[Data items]
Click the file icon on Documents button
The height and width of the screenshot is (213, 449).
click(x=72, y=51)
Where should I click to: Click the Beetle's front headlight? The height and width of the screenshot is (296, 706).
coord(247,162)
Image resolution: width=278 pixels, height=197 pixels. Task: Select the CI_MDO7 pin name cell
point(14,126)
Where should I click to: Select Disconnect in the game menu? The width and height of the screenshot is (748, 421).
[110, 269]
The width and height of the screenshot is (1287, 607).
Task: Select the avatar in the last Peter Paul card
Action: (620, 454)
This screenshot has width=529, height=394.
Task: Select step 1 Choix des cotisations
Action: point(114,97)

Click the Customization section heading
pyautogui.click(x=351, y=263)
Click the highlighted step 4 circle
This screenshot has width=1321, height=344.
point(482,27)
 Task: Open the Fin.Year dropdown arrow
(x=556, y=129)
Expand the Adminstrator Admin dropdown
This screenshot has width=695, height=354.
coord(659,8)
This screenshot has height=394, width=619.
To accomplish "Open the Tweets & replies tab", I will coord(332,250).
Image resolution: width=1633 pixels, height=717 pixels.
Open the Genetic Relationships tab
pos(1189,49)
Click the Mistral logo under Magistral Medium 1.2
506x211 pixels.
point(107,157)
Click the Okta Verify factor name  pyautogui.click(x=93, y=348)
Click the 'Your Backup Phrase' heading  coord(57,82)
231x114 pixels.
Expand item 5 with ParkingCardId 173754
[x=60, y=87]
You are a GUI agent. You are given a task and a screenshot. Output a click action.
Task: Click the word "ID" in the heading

▸ **WHAT NEEDS TO BE DONE**:
Your task is to restate, word for word, each line from the one that includes "This screenshot has height=394, width=619." to the end of the records, with both ends included and nothing else.

▸ **YOUR SOLUTION**:
This screenshot has height=394, width=619.
To accomplish "Open the Tweets & replies tab", I will coord(332,250).
Image resolution: width=1633 pixels, height=717 pixels.
Open the Genetic Relationships tab
pos(1189,49)
Click the Mistral logo under Magistral Medium 1.2
506x211 pixels.
point(107,157)
Click the Okta Verify factor name  pyautogui.click(x=93, y=348)
Click the 'Your Backup Phrase' heading  coord(57,82)
231x114 pixels.
Expand item 5 with ParkingCardId 173754
[x=60, y=87]
You are a GUI agent. You are given a task and a screenshot. Output a click action.
Task: Click the word "ID" in the heading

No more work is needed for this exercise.